It would be nice if the Gloucester Police Department and other city officials didn’t see any need to bring on a second dog and K9 unit to step up the fight against the city’s drug trade.
The reality, however, is that there is such a need. And city residents owe a measure of thanks to interim police Chief Mike Lane and Patrolman Chris Genovese, who first proposed the project, for first bringing Mako and now a second dog named Trident onto the force.
Both Trident and Mako, who’s already on the job as a search dog with partner Genovese, are still undergoing training for their drug duty. But the justification for their coming on board is hard to dispute.
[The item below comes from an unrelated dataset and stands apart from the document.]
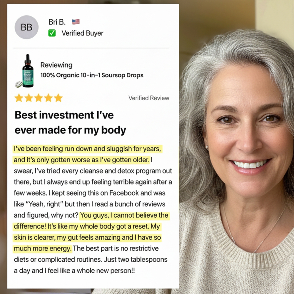Click the highlighted skin is clearer line
The image size is (294, 294).
(x=87, y=237)
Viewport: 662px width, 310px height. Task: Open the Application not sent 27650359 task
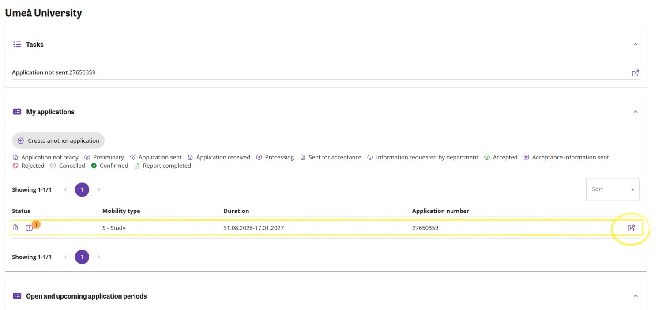point(53,72)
For one thing, the dogs can find things detectives can’t, note Genovese and Trident’s partner Patrolman Jerry Ciolino. Also, if police have reason to suspect the driver of a car they’ve stopped has used drugs or is carrying them, the dog, by walking around the car, can sniff out the presence of drugs inside, and that extends probable cause for searching the vehicle, Genovese said.
As to cost, each K9 unit is pegged at more than $12,000, Lane said — including the $6,200 cost of the dog along with equipment and supplies. Yet the bulk of all spending for this project is coming from money that the city has reeled in through drug seizures and forfeitures; the department participates in the federal Drug Enforcement Agency’s task force, so the city gets a share of whatever the task force brings in.
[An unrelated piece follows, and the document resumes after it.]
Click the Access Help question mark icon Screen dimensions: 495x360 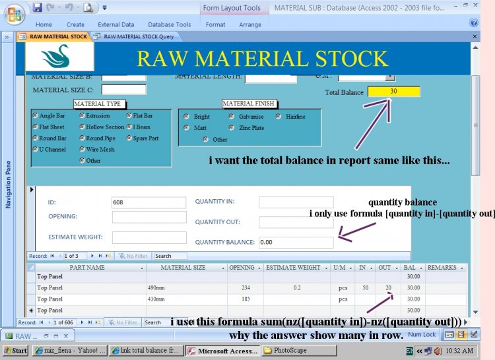point(473,22)
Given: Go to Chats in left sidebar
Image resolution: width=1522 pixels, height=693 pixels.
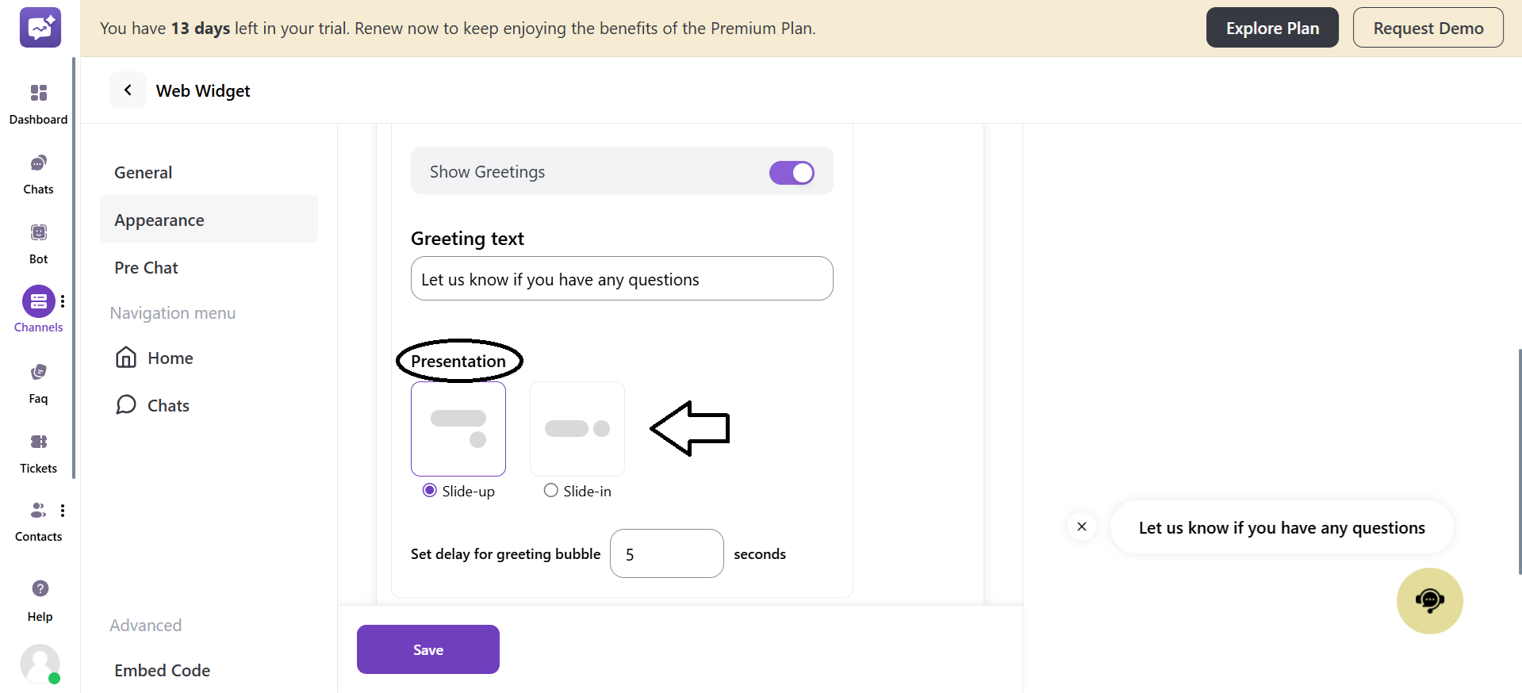Looking at the screenshot, I should [x=38, y=163].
That means that the money the department has reeled in through drug busts is going right back into the local drug war. That’s a very good and efficient use of money that, for once, doesn’t have to come out of taxpayers’ pocketbooks.
The Gloucester Police Department — under Lane and chief detective Lt. Kathy Auld, and in conjunction with groups such as the Healthy Gloucester Collaborative — has seemingly made strides in the local drug fight. But it is indeed a battle that can use, well, eight more legs on the streets, ready to track down drugs and dealers in a way that the officers themselves cannot.
To that end, we welcome Trident, Mako, and the commitment of Genovese and Ciolino to this important duty. This is a fight that Gloucester and its residents cannot afford to lose.